What is needed ▸ Give the records below again, exactly as they appear.

Dataset excerpts ▸
------------------------

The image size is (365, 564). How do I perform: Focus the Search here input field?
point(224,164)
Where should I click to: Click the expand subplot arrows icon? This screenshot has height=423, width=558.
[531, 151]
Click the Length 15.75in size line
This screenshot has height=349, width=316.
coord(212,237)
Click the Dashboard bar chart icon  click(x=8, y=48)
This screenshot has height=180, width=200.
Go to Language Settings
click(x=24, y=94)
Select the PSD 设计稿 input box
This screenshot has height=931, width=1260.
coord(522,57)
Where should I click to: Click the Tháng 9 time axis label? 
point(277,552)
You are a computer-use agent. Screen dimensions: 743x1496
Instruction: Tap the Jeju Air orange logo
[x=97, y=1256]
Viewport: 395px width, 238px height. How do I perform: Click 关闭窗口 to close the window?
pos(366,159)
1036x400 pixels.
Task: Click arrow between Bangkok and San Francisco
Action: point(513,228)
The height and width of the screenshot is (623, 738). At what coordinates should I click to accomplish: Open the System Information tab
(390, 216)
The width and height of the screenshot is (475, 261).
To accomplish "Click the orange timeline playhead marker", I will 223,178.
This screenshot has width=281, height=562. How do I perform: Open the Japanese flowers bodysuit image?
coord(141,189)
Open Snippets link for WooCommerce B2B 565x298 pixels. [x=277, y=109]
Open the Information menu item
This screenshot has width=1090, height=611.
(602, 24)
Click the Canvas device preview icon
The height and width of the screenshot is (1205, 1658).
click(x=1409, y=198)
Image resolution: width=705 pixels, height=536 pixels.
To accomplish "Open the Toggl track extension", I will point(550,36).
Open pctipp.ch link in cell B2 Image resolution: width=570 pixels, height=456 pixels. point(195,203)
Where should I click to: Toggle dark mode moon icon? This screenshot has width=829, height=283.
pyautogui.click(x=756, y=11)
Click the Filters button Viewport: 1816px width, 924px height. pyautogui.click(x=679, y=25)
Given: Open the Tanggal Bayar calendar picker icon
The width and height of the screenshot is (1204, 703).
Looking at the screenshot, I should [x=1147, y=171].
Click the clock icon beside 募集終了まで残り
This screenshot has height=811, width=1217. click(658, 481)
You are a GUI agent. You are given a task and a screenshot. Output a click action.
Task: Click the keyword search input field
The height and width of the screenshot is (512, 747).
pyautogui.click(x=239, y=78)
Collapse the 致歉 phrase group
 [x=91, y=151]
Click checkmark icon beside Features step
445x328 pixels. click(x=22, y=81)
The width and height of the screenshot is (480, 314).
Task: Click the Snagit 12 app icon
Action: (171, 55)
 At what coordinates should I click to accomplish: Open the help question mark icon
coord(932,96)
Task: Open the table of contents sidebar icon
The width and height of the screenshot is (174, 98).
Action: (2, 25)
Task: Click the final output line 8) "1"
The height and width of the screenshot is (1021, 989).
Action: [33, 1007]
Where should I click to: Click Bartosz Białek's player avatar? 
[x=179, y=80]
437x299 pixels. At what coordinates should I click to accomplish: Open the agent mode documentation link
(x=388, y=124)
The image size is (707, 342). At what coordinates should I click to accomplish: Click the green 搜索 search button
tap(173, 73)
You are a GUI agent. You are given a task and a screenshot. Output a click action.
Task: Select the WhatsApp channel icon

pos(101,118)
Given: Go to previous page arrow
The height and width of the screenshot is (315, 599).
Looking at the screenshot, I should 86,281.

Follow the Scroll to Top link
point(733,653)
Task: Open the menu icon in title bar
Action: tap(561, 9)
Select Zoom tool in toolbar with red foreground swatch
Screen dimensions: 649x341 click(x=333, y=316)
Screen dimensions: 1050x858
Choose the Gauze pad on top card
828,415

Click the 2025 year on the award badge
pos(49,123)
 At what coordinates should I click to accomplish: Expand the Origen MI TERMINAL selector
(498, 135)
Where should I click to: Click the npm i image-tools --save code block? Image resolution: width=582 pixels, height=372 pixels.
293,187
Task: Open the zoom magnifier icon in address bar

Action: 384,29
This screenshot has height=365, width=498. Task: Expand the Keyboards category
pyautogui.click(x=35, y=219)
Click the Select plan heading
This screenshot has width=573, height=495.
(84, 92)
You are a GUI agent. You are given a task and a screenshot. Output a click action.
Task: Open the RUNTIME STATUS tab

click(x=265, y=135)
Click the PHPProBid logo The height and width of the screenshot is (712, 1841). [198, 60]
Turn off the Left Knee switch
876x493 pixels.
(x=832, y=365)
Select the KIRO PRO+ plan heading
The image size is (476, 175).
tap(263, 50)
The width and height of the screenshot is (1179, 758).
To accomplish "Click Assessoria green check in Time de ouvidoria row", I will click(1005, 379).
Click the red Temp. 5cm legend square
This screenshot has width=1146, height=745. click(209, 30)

------------------------

Worked solution ▸
The image size is (365, 564). How do I perform: Focus the Search here input field?
point(224,164)
Where should I click to: Click the expand subplot arrows icon? This screenshot has height=423, width=558.
[531, 151]
Click the Length 15.75in size line
This screenshot has height=349, width=316.
coord(212,237)
Click the Dashboard bar chart icon  click(x=8, y=48)
This screenshot has height=180, width=200.
Go to Language Settings
click(x=24, y=94)
Select the PSD 设计稿 input box
This screenshot has height=931, width=1260.
coord(522,57)
Where should I click to: Click the Tháng 9 time axis label? 
point(277,552)
You are a computer-use agent. Screen dimensions: 743x1496
Instruction: Tap the Jeju Air orange logo
[x=97, y=1256]
Viewport: 395px width, 238px height. How do I perform: Click 关闭窗口 to close the window?
pos(366,159)
1036x400 pixels.
Task: Click arrow between Bangkok and San Francisco
Action: point(513,228)
The height and width of the screenshot is (623, 738). At what coordinates should I click to accomplish: Open the System Information tab
(390, 216)
The width and height of the screenshot is (475, 261).
To accomplish "Click the orange timeline playhead marker", I will 223,178.
This screenshot has width=281, height=562. How do I perform: Open the Japanese flowers bodysuit image?
coord(141,189)
Open Snippets link for WooCommerce B2B 565x298 pixels. [x=277, y=109]
Open the Information menu item
This screenshot has width=1090, height=611.
(602, 24)
Click the Canvas device preview icon
The height and width of the screenshot is (1205, 1658).
click(x=1409, y=198)
Image resolution: width=705 pixels, height=536 pixels.
To accomplish "Open the Toggl track extension", I will point(550,36).
Open pctipp.ch link in cell B2 Image resolution: width=570 pixels, height=456 pixels. point(195,203)
Where should I click to: Toggle dark mode moon icon? This screenshot has width=829, height=283.
pyautogui.click(x=756, y=11)
Click the Filters button Viewport: 1816px width, 924px height. pyautogui.click(x=679, y=25)
Given: Open the Tanggal Bayar calendar picker icon
The width and height of the screenshot is (1204, 703).
Looking at the screenshot, I should [x=1147, y=171].
Click the clock icon beside 募集終了まで残り
This screenshot has height=811, width=1217. click(658, 481)
You are a GUI agent. You are given a task and a screenshot. Output a click action.
Task: Click the keyword search input field
The height and width of the screenshot is (512, 747).
pyautogui.click(x=239, y=78)
Collapse the 致歉 phrase group
 [x=91, y=151]
Click checkmark icon beside Features step
445x328 pixels. click(x=22, y=81)
The width and height of the screenshot is (480, 314).
Task: Click the Snagit 12 app icon
Action: (171, 55)
 At what coordinates should I click to accomplish: Open the help question mark icon
coord(932,96)
Task: Open the table of contents sidebar icon
The width and height of the screenshot is (174, 98).
Action: (2, 25)
Task: Click the final output line 8) "1"
The height and width of the screenshot is (1021, 989).
Action: [33, 1007]
Where should I click to: Click Bartosz Białek's player avatar? 
[x=179, y=80]
437x299 pixels. At what coordinates should I click to accomplish: Open the agent mode documentation link
(x=388, y=124)
The image size is (707, 342). At what coordinates should I click to accomplish: Click the green 搜索 search button
tap(173, 73)
You are a GUI agent. You are given a task and a screenshot. Output a click action.
Task: Select the WhatsApp channel icon

pos(101,118)
Given: Go to previous page arrow
The height and width of the screenshot is (315, 599).
Looking at the screenshot, I should 86,281.

Follow the Scroll to Top link
point(733,653)
Task: Open the menu icon in title bar
Action: tap(561, 9)
Select Zoom tool in toolbar with red foreground swatch
Screen dimensions: 649x341 click(x=333, y=316)
Screen dimensions: 1050x858
Choose the Gauze pad on top card
828,415

Click the 2025 year on the award badge
pos(49,123)
 At what coordinates should I click to accomplish: Expand the Origen MI TERMINAL selector
(498, 135)
Where should I click to: Click the npm i image-tools --save code block? Image resolution: width=582 pixels, height=372 pixels.
293,187
Task: Open the zoom magnifier icon in address bar

Action: 384,29
This screenshot has height=365, width=498. Task: Expand the Keyboards category
pyautogui.click(x=35, y=219)
Click the Select plan heading
This screenshot has width=573, height=495.
(84, 92)
You are a GUI agent. You are given a task and a screenshot. Output a click action.
Task: Open the RUNTIME STATUS tab

click(x=265, y=135)
Click the PHPProBid logo The height and width of the screenshot is (712, 1841). [198, 60]
Turn off the Left Knee switch
876x493 pixels.
(x=832, y=365)
Select the KIRO PRO+ plan heading
The image size is (476, 175).
tap(263, 50)
The width and height of the screenshot is (1179, 758).
To accomplish "Click Assessoria green check in Time de ouvidoria row", I will click(1005, 379).
Click the red Temp. 5cm legend square
This screenshot has width=1146, height=745. click(209, 30)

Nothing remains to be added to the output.